Camarades de promotion à l’Isae-Supaéro, Thibaut Wenger et Thomas Bessiere ont créé leur société, Hinfact, en octobre 2018 après un an de mûrissement. Leur produit ? Un logiciel d’analyse qui, couplé à une caméra d’eye tracking et nourri des données du simulateur de vol, permet de suivre le regard des pilotes d’avion en formation, et donc de détecter où ils portent les yeux sur le tableau de bord du cockpit, pendant combien de temps, avec quelle intensité… Et donc, pour leurs instructeurs, d’identifier les carences d’attention de leurs élèves ; d’autant plus utile que, pendant ces séances d’entraînement qui durent en général entre trois et quatre heures, l’examinateur, assis au fond du cockpit derrière les deux apprentis pilotes, peut difficilement voir où ces derniers regardent, sans oublier qu’il est occupé à surveiller leurs gestes et leurs réactions tout au long du scénario de vol. « L’instructeur peut voir si les élèves actionnent tel ou tel bouton, mais il est incapable de savoir s’ils ont par exemple, pendant l’atterrissage, regardé la vitesse depuis 30 secondes ; alors que c’est une erreur qui peut être dramatique, comme on l’a vu dans plusieurs accidents au cours des dernières années », observe Thomas Bessiere. Aussi, « pendant le vol, notre application nous permet de donner plusieurs informations à l’instructeur : là où le pilote regarde, les aires auxquelles il devrait faire attention, tout comme cela servira ensuite au cours du débriefing pour revenir sur certains moments », explique Thibaut Wenger. « Mais on ne viendra jamais juger de la performance du pilote : c’est un simple outil au service de l’instructeur, qui est adaptable à n’importe quel cockpit ou eye tracker ».

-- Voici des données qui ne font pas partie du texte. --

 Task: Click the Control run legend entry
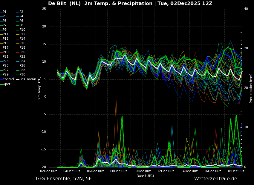click(8, 79)
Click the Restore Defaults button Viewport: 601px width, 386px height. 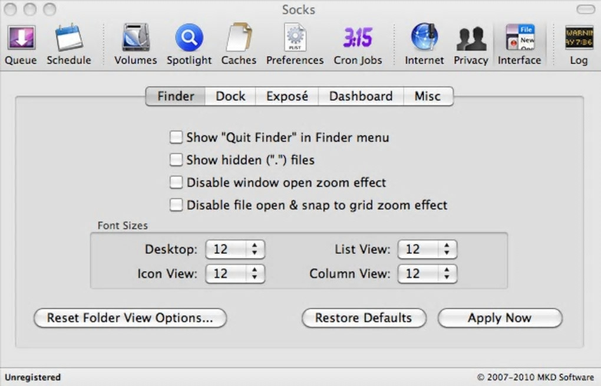tap(364, 318)
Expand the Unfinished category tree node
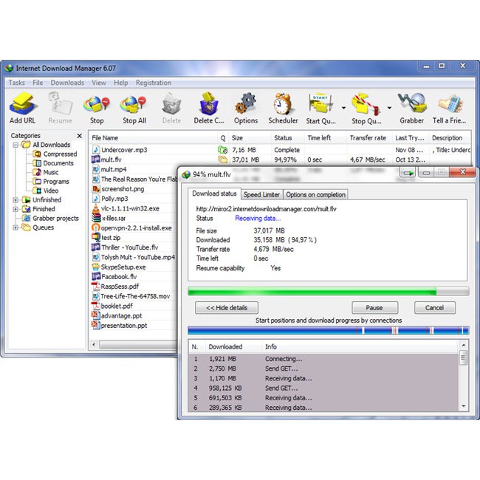480x480 pixels. [16, 200]
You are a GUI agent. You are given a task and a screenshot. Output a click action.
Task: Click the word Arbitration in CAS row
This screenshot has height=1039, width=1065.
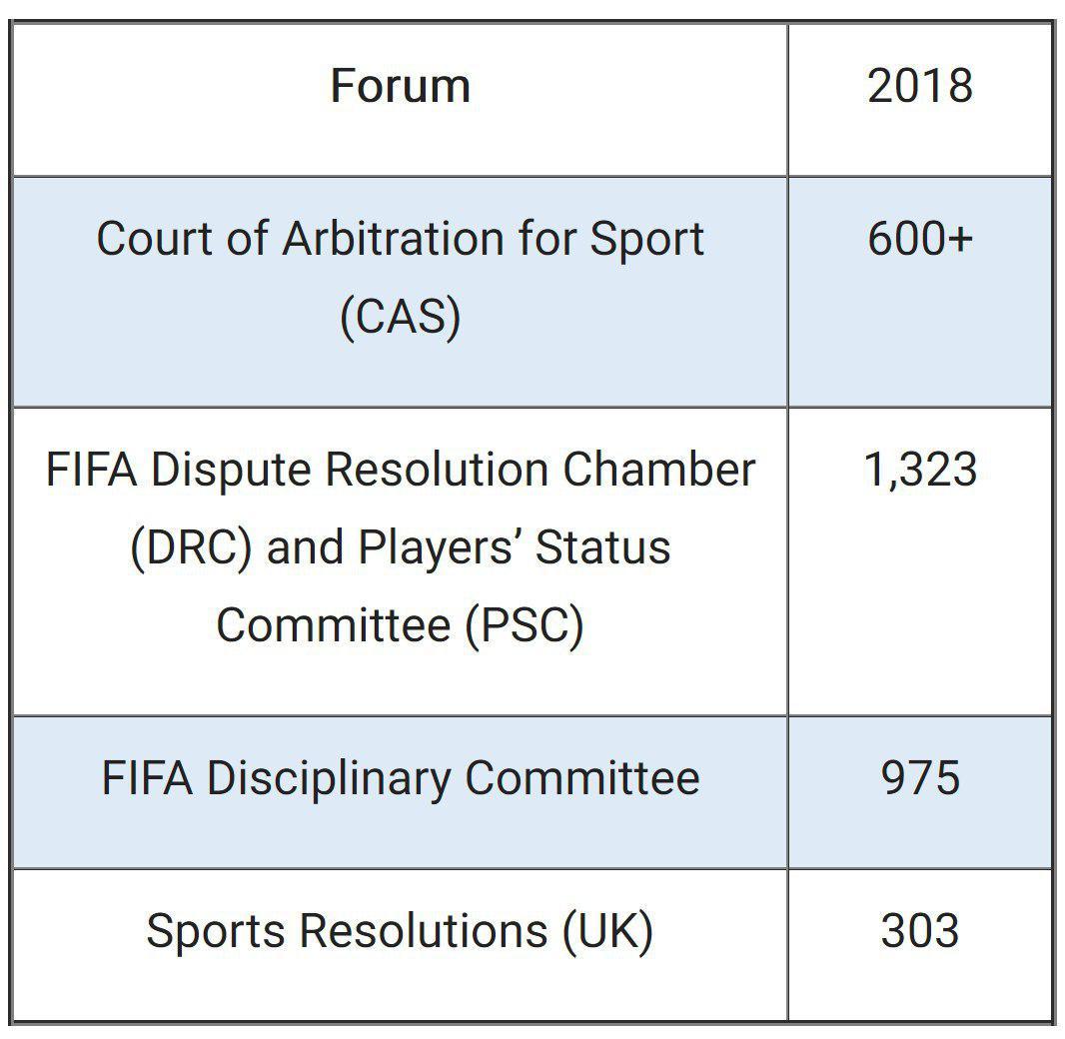[x=394, y=239]
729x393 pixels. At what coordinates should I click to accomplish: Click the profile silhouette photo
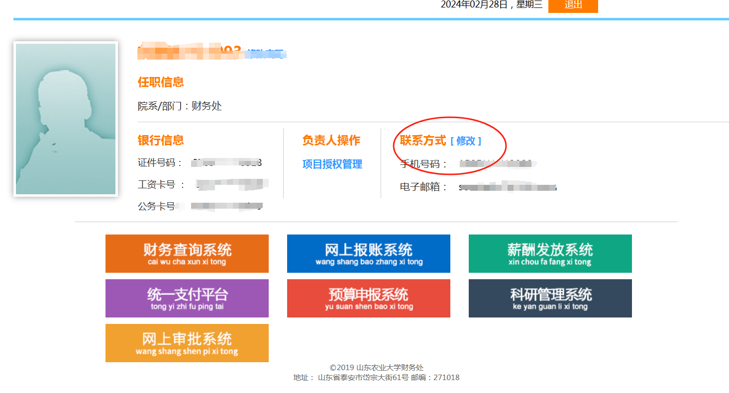tap(66, 119)

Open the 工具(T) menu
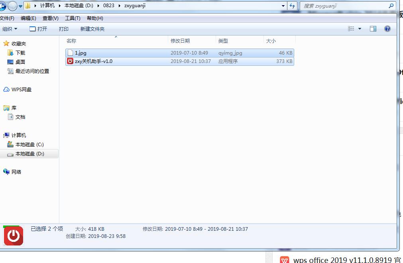click(x=73, y=18)
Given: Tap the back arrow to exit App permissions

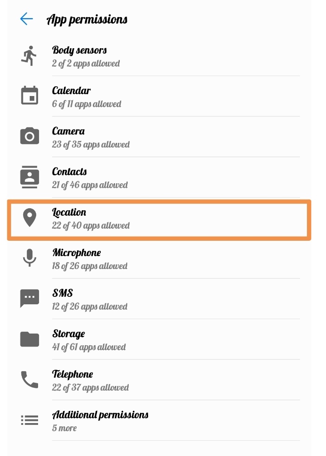Looking at the screenshot, I should pyautogui.click(x=26, y=19).
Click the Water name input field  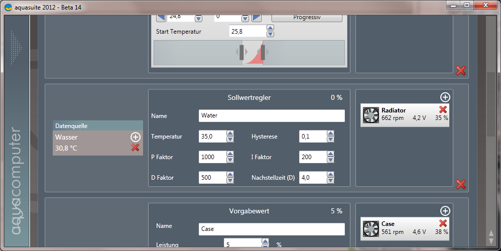(272, 116)
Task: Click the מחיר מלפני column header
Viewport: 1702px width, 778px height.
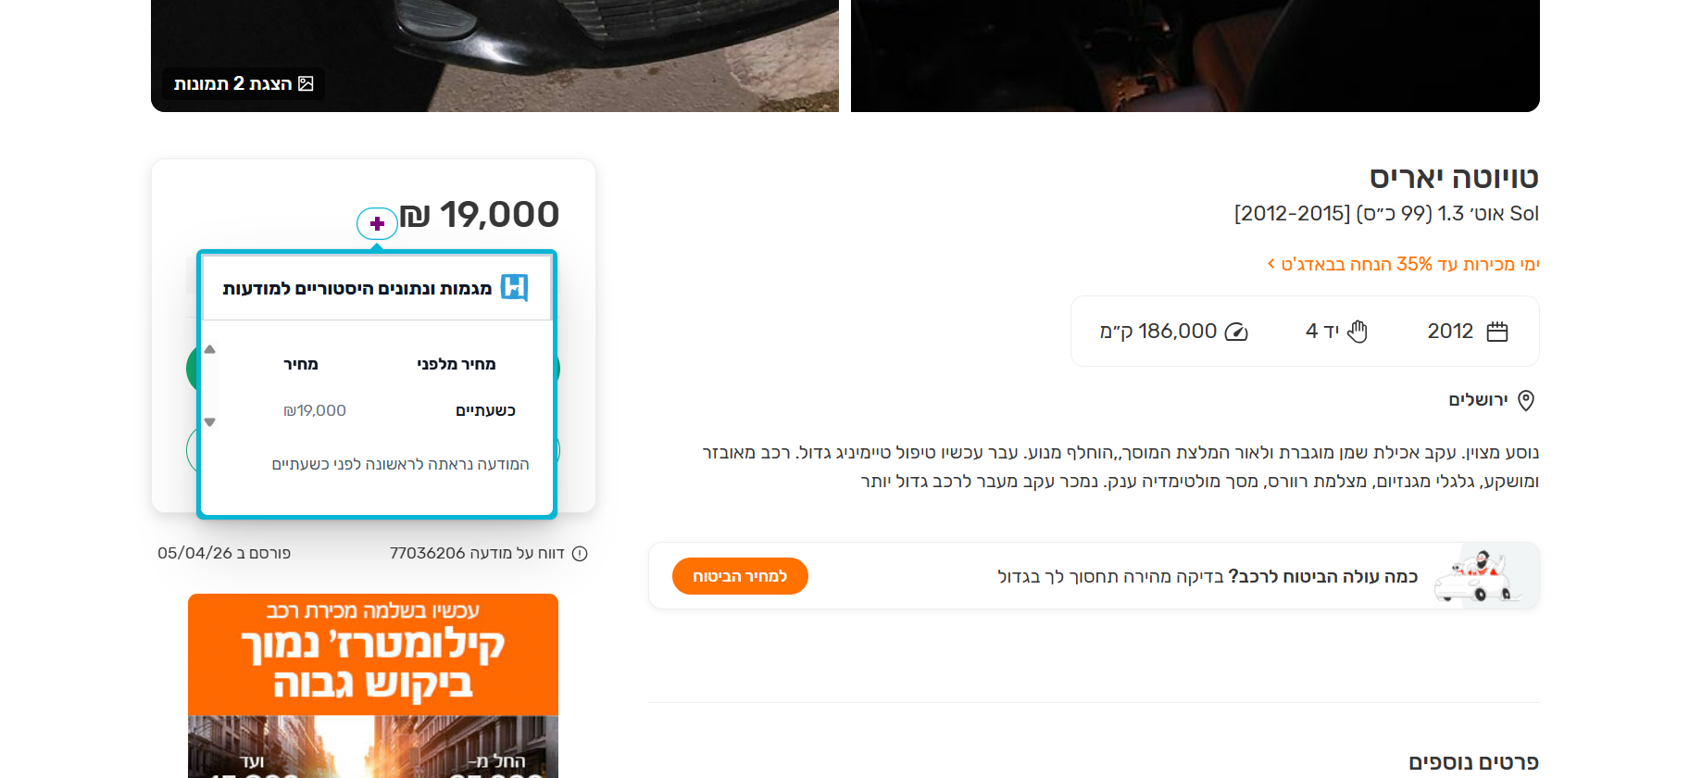Action: click(457, 364)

C’est pourquoi les deux jeunes hommes, au-delà des écoles d’aviation, visent le marché des compagnies aériennes, car ces dernières « capitalisent beaucoup sur le retour d’expérience en vol. Leurs pilotes échangent beaucoup » sur les incidents. D’ailleurs, après un premier contrat signé avec le ministère de la Défense, celui-ci pourrait être renouvelé ; tout comme Hinfact est en discussion avec « une grande compagnie aérienne française pour lancer un projet de démonstration de concept, ainsi qu’avec un grand constructeur aéronautique ». L’application, ajoute Thomas Bessiere, « peut servir aussi aux ergonomes » qui conçoivent les cockpits « car c’est souvent très compliqué pour eux de comprendre quel impact aura une modification » de leur design, « alors qu’ici, tout sera fait de manière automatique, on pourra comparer deux situations identiques » mais avec des cockpits différents.
Hinfact compte aboutir en juin prochain à un MVP (minimal valuable product, un produit à mi-chemin entre la preuve de concept et sa version industrialisée) après le recrutement de trois développeurs dans les deux prochains mois.